*** Block opens ***

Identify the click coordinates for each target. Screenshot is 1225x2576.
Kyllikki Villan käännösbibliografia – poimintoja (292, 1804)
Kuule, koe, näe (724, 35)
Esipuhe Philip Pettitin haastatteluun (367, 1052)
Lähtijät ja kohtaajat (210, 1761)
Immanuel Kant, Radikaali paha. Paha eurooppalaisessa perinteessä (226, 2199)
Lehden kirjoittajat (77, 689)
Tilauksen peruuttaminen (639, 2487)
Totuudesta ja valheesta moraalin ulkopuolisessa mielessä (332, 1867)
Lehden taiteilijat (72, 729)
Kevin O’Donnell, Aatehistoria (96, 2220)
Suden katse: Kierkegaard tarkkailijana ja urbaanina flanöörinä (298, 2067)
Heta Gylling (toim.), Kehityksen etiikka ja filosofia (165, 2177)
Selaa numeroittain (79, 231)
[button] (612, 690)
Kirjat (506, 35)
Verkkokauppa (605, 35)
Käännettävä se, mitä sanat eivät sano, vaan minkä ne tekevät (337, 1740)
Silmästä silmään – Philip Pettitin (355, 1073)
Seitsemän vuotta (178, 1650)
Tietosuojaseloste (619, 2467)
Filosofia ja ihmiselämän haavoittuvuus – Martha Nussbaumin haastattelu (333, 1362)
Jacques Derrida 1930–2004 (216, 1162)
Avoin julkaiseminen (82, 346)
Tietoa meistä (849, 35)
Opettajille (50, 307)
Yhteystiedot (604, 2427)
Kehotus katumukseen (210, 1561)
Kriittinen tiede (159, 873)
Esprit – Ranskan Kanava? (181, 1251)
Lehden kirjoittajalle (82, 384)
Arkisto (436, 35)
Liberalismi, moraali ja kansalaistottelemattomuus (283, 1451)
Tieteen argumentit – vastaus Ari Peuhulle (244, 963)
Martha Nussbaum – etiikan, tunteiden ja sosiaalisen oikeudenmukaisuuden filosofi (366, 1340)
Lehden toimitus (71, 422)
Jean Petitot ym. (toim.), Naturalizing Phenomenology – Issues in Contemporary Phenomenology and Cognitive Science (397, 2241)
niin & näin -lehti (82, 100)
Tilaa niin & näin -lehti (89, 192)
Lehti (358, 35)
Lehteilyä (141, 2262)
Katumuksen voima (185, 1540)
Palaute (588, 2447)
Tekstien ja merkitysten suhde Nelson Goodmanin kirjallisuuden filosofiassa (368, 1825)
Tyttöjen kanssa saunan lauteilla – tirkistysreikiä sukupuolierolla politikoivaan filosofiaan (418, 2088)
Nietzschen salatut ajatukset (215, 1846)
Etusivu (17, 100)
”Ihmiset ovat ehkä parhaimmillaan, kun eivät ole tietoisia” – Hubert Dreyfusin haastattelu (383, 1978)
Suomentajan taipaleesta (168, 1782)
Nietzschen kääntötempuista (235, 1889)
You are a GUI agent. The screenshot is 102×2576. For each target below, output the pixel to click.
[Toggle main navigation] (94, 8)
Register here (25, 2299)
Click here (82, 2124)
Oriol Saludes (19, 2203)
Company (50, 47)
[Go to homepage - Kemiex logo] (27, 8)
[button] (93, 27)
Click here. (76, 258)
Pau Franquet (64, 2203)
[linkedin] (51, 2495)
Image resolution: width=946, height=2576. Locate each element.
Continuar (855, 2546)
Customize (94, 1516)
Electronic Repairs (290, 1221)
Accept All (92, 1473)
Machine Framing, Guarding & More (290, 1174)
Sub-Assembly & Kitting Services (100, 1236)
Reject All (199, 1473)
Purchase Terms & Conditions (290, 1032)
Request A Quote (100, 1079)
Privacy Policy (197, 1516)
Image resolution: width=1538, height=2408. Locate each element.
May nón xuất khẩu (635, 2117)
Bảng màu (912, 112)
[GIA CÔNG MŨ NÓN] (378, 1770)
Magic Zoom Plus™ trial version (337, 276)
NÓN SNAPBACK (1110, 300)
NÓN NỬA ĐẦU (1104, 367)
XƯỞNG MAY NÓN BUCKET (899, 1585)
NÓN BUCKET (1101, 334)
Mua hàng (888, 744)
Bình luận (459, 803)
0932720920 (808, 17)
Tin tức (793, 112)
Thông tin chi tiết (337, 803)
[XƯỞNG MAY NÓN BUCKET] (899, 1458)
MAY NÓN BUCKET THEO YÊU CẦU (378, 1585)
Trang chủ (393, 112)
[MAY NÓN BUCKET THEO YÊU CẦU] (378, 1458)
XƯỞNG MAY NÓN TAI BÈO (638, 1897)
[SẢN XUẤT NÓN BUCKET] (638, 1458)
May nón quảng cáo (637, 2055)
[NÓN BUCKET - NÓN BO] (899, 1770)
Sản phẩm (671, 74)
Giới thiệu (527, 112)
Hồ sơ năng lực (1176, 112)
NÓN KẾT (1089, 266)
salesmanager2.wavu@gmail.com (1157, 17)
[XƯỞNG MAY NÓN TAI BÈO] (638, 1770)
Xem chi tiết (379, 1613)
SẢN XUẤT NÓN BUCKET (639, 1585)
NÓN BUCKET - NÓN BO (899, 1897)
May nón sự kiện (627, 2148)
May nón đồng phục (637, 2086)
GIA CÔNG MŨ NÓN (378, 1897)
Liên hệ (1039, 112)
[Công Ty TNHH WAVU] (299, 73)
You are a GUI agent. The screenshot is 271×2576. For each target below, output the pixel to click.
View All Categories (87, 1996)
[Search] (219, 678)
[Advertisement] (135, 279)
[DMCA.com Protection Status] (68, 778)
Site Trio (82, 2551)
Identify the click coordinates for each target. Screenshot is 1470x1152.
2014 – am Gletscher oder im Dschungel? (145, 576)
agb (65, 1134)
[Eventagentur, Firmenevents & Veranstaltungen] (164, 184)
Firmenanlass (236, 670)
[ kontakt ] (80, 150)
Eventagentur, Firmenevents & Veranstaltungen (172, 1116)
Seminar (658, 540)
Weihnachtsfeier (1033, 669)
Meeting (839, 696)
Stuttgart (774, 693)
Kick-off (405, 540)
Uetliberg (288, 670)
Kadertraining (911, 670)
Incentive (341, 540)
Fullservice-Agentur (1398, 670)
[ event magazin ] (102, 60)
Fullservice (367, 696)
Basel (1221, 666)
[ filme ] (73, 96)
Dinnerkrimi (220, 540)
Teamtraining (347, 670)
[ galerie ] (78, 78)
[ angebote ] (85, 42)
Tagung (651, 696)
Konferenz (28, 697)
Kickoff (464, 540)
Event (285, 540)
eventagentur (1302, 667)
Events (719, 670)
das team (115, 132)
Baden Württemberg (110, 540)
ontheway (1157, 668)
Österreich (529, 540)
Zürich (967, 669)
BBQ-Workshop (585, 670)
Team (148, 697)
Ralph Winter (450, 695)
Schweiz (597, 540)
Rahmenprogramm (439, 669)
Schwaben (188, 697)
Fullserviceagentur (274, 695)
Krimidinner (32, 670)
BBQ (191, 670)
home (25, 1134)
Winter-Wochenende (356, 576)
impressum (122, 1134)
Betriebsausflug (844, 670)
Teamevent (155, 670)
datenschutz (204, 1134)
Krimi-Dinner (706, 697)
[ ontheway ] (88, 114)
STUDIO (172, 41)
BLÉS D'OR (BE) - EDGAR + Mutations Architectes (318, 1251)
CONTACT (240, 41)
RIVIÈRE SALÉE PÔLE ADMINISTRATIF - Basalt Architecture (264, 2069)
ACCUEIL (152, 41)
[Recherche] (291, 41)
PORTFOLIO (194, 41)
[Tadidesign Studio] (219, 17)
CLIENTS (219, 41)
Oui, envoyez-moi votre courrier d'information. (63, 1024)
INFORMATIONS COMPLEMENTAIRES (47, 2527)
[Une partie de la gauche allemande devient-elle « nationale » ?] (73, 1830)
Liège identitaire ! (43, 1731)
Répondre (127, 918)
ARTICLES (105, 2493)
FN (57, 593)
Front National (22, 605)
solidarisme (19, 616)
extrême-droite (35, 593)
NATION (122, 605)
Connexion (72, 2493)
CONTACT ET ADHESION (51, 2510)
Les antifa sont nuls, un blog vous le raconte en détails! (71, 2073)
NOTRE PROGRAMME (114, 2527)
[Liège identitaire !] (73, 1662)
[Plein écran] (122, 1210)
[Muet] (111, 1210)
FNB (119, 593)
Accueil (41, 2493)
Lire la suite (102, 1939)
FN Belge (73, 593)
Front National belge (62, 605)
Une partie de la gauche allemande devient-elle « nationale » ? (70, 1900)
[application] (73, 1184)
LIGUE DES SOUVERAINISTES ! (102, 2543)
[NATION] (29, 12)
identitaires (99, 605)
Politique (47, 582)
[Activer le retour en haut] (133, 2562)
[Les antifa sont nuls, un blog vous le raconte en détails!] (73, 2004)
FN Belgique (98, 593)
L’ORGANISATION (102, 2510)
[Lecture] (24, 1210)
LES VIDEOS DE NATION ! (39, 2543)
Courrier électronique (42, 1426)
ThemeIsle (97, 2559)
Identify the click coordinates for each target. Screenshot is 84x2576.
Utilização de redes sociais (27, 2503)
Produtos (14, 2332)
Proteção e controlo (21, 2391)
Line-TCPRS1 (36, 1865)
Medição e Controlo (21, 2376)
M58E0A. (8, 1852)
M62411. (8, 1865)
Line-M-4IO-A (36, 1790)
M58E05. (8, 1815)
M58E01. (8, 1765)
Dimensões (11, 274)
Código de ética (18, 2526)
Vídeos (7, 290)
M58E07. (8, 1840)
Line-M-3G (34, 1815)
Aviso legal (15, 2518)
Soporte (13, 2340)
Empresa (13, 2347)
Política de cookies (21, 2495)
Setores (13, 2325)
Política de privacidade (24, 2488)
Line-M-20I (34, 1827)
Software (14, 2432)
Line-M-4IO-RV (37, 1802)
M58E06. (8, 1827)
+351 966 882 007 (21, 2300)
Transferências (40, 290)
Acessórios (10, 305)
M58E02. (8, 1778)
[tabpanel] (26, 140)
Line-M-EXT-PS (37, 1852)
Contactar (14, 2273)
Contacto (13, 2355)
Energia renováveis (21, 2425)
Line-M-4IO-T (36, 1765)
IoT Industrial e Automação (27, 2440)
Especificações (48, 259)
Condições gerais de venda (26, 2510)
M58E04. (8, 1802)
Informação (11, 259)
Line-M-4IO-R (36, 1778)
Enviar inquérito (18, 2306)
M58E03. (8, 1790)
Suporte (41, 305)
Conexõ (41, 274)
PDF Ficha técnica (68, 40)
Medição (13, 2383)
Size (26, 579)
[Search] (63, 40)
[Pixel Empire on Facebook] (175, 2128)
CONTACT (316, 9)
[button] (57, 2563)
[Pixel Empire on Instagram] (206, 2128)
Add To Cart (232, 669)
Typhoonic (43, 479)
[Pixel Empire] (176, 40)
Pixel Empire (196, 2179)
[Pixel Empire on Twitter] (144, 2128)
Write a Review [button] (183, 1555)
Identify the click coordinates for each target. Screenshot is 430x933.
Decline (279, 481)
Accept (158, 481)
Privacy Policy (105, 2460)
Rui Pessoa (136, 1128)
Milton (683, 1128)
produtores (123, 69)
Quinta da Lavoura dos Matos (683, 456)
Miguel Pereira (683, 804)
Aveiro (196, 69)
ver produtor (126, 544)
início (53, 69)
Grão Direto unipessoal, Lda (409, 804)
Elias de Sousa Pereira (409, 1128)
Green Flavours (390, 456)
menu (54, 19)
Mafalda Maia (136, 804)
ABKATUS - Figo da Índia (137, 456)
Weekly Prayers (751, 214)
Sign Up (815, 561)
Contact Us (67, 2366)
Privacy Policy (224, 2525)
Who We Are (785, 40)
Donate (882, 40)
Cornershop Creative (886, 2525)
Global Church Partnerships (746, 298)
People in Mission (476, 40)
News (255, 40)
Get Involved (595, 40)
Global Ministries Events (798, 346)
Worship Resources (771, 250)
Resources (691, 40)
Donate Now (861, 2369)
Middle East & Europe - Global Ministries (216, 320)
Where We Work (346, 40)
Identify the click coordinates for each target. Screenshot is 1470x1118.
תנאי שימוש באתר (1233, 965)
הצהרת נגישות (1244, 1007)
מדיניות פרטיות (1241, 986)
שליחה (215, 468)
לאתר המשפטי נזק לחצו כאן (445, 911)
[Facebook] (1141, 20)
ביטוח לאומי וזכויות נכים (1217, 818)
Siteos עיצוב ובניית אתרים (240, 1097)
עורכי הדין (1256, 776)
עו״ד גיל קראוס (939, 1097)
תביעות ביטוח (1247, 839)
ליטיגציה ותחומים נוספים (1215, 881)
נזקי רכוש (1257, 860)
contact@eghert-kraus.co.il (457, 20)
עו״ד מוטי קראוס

*** Block closes ***

▸ Exercise
Begin at the line above that has "[Les antifa sont" and stop after the line that has "Dimensões (11, 274)", copying each line exactly and adding nothing else.

▸ Solution to this problem
[Les antifa sont nuls, un blog vous le raconte en détails!] (73, 2004)
FN Belgique (98, 593)
L’ORGANISATION (102, 2510)
[Lecture] (24, 1210)
LES VIDEOS DE NATION ! (39, 2543)
Courrier électronique (42, 1426)
ThemeIsle (97, 2559)
Identify the click coordinates for each target. Screenshot is 84x2576.
Utilização de redes sociais (27, 2503)
Produtos (14, 2332)
Proteção e controlo (21, 2391)
Line-TCPRS1 (36, 1865)
Medição e Controlo (21, 2376)
M58E0A. (8, 1852)
M62411. (8, 1865)
Line-M-4IO-A (36, 1790)
M58E05. (8, 1815)
M58E01. (8, 1765)
Dimensões (11, 274)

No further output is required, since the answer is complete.